Let’s zoom out a little more to see if inflation enters the picture. At 1.1% according to the government’s last reading, inflation is well below the Fed’s 2% target. And the Fed has stated it will tolerate as much as 2.5% inflation to make up for some lost years of GDP growth. Inflation isn’t calling for the end of stimulus either.
Let’s zoom out even more to see if a depreciating USD enters our field of vision. Although the USD has fallen a little lately, the US Dollar Index (DXY) has been neatly range-bound between 79 cents and 85 cents compared to a basket of major foreign currencies – for nearly two whole years. Such stability means the USD can tolerate continued stimulus at the current pace, so the dollar is not putting out a call for the termination of bond purchasing either.
Well, then, let’s zoom out even further to capture a snapshot of the entire U.S. economy. Stock indices, though still near their all-time highs, have relatively low valuations ranging from 7 or 8 at the low end to 15 to 16 at the high end, for the most part. Nothing overheating there. Several quarterly reports showing many top line numbers failing to meet expectations betray a still limping recovery and are not issuing a call for terminating stimulus themselves.
And what can be said of the enormous gains in bond yields lately, with the 10-year Treasury note yielding over 2.86%? It was less than a year ago when the Fed introduce monthly bond purchases in an effort to drive yields down… when they were less than 1.9%. Has the economy improved enough over the past 12 months to withstand a full percentage point higher? The Fed wants lower rates, and to get them, Bernanke might just have to appeal to the provision allowing the Fed to actually increase stimulus – yes, increase – as outlined in all their communiqués since May.

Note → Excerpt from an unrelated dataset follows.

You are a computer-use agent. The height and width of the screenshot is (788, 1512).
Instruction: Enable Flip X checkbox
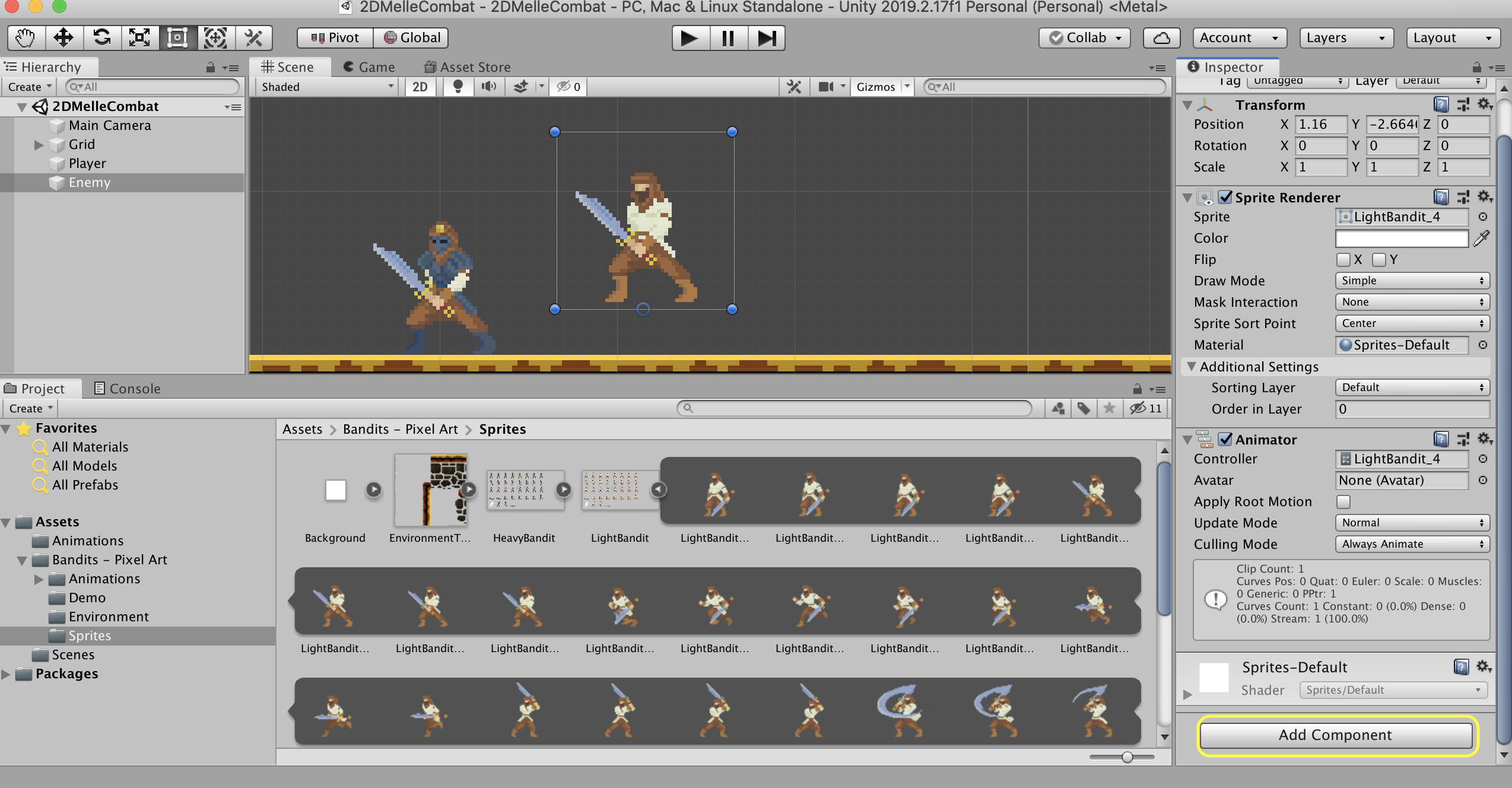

Even if we zoom out to maximum range to include the entire global economy, we still see an economic picture with just too much red in it. Europe and Asia are still hurting, and they are still not consuming nearly as much as they once used to.
What’s Next for Gold?
So what is there that would warrant the end of stimulus? Or even an aggressive bond purchasing reduction schedule? Even if bond purchases were reduced by an expected $15 billion per month from the current $85 billion, the gas pedal would still be pressed down some 82% of its current rate. Can this really spell the end of the gold bull run? Hardly.
A temporary set-back for metals, yes, that is possible next month, along with equities and bonds. But once the dust settles, and if gold manages to hold above its recent low of $1,180, then we will once again see all those sellers of paper gold immediately jump right back in again, possibly pushing gold upward toward $1,500 by year’s end.
And if gold does hold next month, don’t be surprised to hear a loud roar of cheers out of Asia, from Turkey to Japan, traversing the atmosphere and encircling the globe, as all those buyers of physical gold in the East realize they just put one over on the West.